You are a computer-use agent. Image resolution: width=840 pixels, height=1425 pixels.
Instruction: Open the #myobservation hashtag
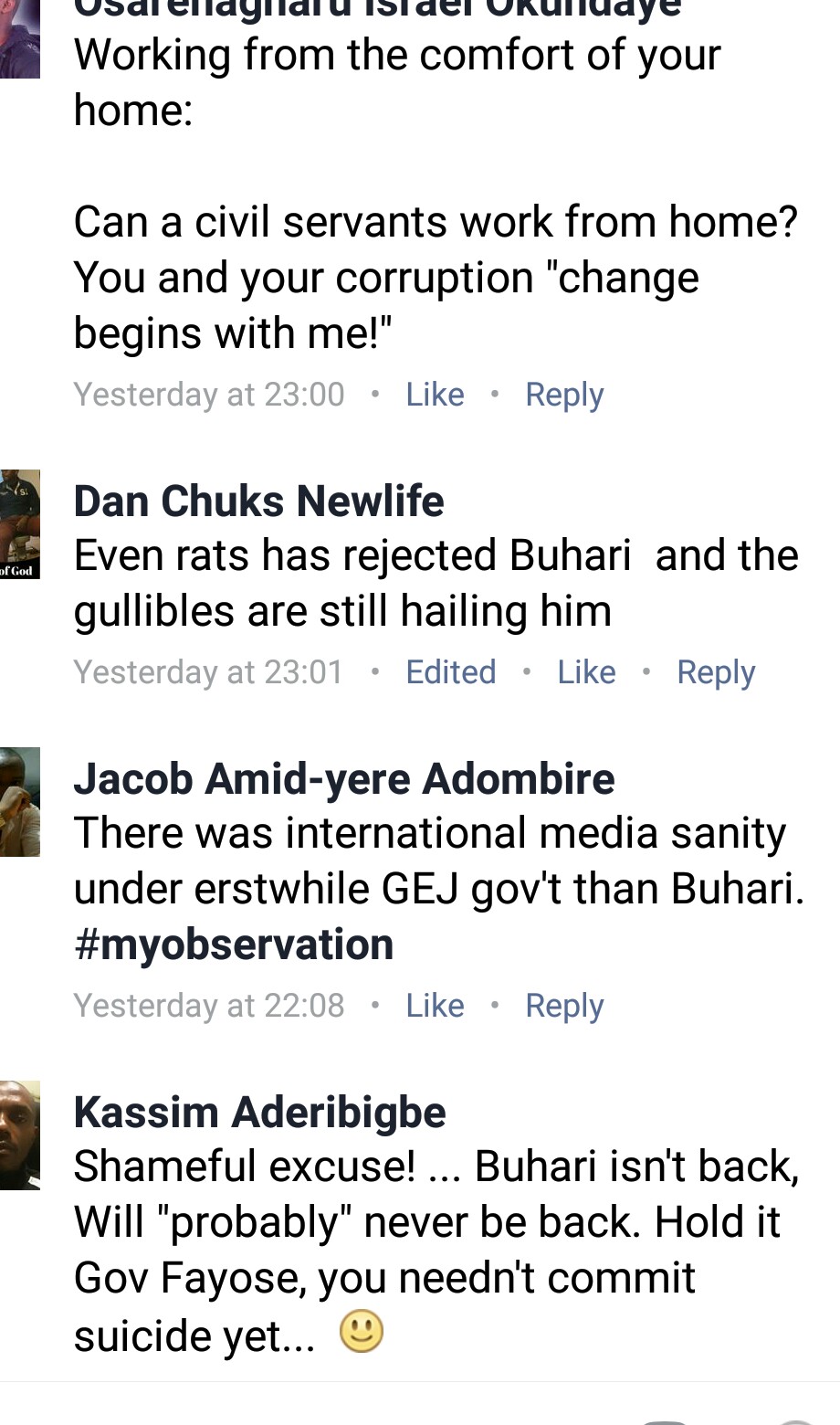234,945
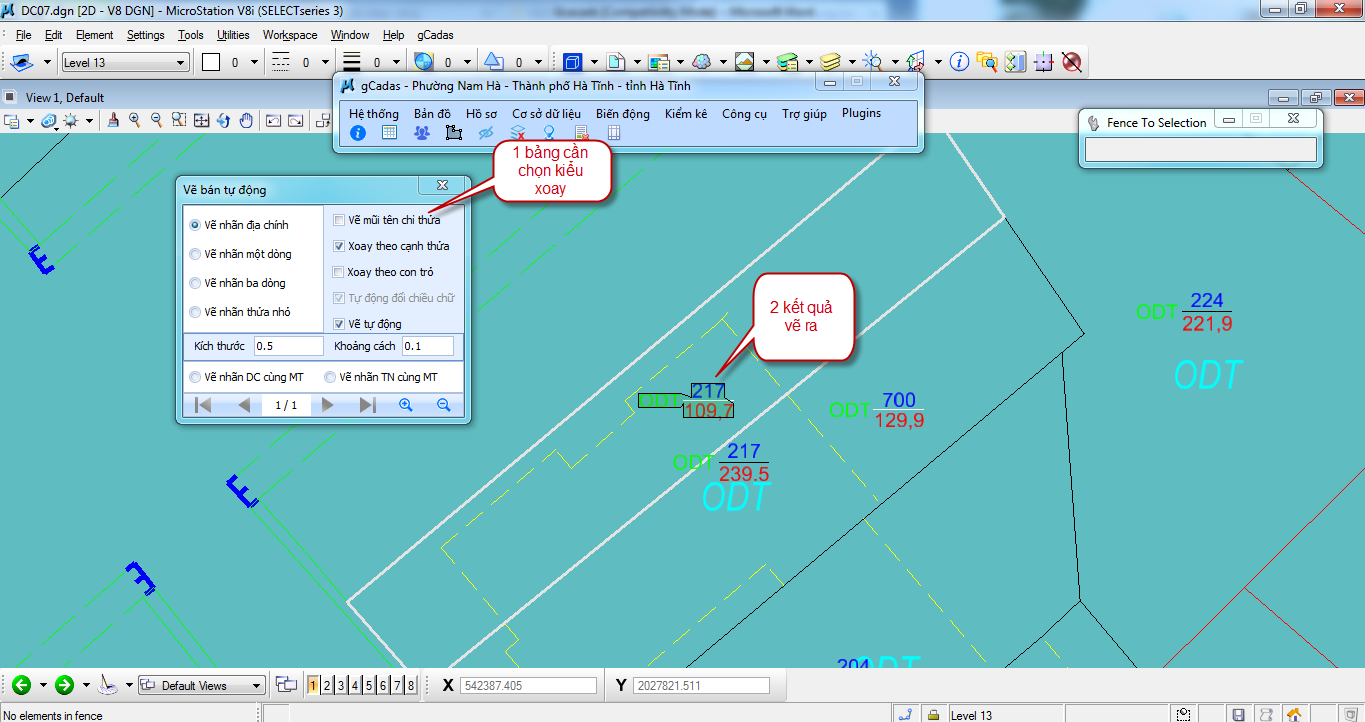
Task: Click zoom in magnifier in Vẽ bản tự động
Action: click(406, 405)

* What is asked *
Reproduce the listing above word for word, leaving out the pictures.

* Solution to the exercise *
You are a computer-use agent. Image resolution: width=840 pixels, height=1425 pixels.
Instruction: Open the #myobservation hashtag
234,945
Task: Click zoom in magnifier in Vẽ bản tự động
Action: click(406, 405)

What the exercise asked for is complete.